JUAN CARLOS GIRAUTA-EL DEBATE
  • Se hizo como que no había existido violencia, y quedó una sombra. Una sombra eternizada en sentencia firme, la flagrante falsedad de la «ensoñación»
Hay dos cosas a las que no encuentro explicación. La primera, por qué Vargas-Llosa decidió escribir sobre Borges. La segunda, por qué algunos de los más inteligentes colegas del columnismo se han pasado los últimos años sosteniendo que el Estado había ganado a los golpistas del 1-O y que el secesionismo había sido derrotado. Incapaz de explicarme el disparate literario, sigo buscando las razones de ese llamamiento a ponerse cómodos después del 1 de octubre de 2017.
La reacción al golpe que más prometía, la que más fuerza tuvo, al punto de sacar a la calle por dos veces a un millón de catalanes con banderas de España, fue la alocución del Rey del día 3. De civil, pero con formato 23-F. Por primera vez nos vimos reivindicados con firmeza y de verdad los catalanes constitucionalistas. (Uso el término en el sentido que ya expliqué aquí, el que nos sirvió para dejar de definirnos en negativo –«no nacionalistas»–, como si profesar la destructiva ideología nacionalista fuese lo normal).

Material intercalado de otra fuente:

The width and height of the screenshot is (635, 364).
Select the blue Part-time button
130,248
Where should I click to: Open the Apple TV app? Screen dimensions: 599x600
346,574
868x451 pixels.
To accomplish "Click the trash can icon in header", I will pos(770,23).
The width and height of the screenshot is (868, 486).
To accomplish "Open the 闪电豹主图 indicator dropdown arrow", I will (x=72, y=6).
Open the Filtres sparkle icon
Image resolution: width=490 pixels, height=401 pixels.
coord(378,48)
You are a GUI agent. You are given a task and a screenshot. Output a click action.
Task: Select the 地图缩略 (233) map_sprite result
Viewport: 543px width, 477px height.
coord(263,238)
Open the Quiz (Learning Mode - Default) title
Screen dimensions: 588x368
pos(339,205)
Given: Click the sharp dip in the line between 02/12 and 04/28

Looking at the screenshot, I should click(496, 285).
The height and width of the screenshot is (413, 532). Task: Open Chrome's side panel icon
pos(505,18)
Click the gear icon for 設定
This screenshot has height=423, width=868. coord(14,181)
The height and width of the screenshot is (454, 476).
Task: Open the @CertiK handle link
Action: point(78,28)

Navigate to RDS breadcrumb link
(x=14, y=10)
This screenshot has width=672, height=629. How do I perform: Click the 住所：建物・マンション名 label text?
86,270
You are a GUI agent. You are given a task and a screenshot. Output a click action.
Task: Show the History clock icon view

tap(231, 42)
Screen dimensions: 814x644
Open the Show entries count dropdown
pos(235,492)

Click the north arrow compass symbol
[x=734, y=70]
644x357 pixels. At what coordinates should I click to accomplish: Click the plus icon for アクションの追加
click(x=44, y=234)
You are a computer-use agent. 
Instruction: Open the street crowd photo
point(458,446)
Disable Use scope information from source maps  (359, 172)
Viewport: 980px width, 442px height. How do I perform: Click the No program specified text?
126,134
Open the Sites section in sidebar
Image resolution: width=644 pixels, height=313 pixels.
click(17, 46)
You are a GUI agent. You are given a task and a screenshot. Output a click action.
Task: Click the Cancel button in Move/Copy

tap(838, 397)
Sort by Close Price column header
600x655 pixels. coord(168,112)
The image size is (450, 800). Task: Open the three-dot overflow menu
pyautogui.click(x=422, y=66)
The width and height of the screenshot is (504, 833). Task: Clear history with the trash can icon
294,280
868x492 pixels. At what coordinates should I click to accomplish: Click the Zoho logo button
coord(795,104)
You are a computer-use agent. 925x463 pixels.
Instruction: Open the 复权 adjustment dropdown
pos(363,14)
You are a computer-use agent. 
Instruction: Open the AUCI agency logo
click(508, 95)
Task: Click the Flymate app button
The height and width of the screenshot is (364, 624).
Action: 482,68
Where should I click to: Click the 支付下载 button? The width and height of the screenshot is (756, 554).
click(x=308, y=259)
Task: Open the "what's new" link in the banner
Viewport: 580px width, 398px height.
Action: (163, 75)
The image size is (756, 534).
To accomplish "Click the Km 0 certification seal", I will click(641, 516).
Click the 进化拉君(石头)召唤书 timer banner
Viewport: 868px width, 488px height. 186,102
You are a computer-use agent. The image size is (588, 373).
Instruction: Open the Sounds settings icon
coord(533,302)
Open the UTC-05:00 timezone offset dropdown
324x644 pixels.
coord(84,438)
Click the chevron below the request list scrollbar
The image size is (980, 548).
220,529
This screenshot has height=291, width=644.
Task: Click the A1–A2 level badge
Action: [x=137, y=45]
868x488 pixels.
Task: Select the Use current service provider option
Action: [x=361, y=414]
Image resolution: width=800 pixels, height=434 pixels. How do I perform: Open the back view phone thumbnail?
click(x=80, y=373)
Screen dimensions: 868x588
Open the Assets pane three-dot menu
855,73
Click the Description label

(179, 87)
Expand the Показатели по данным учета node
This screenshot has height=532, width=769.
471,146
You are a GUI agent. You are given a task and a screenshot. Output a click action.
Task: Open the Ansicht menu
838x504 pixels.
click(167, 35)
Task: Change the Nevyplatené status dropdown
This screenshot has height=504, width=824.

Las palabras de Felipe VI no dejaron resquicios a la ambigüedad, a la tergiversación. Eran una condena sin paliativos, desde la Corona, al núcleo mismo del ‘procés’, a la violación de la Constitución desde un poder del Estado. Sí, la Generalidad es Estado, los mossos que silbaban durante el referéndum ilegal son Estado. Hasta la Consejería de Educación, siempre fuera de la ley, es Estado. A veces hay que recordar lo obvio.
También el 155 llamaba en principio a la tranquilidad de los ciudadanos respetuosos de la ley y la unidad de España. Sin embargo, los medios públicos catalanes siguieran sembrando el odio según su costumbre porque a nadie se le ocurrió intervenirlos. Hecho importante… e inútil: en las siguientes elecciones ganó Ciudadanos, un logro moral. Nada más, pero nada menos. Puigdemont huyó, se juzgó a los sediciosos (hoy no se podría) y malversadores, fueron condenados y entraron en prisión. Hasta ahí entiendo la versión del triunfo del Estado sobre el secesionismo golpista. Debieron ser juzgados por rebelión, como entonces defendía incluso Sánchez. Pero se hizo como que no había existido violencia, y quedó una sombra. Una sombra eternizada en sentencia firme, la flagrante falsedad de la «ensoñación»: eso, simplemente, habría sido la independencia en la mente de los reos según la teoría del magistrado «progresista» Varela, que se impuso en el Tribunal y abarató la sentencia redactada por Marchena.
Pero cuando el separatismo siguió gobernando sin respetar leyes ni sentencias, cuando los delincuentes fueron indultados pese a sus anuncios de reincidencia, cuando se modificó el Código Penal a conveniencia del secesionismo (desprotegiendo a España y allanando el camino a un nuevo golpe), cuando ERC pasó a condicionar la política española (junto con Bildu) a partir del triunfo de la moción de censura de Sánchez, y aun cuando se anunció la amnistía después de haberla declarado inconstitucional toda la cúpula del PSOE, algunos de mis más inteligentes colegas columnistas seguían sin ver el peligro. Ahora ya lo ven.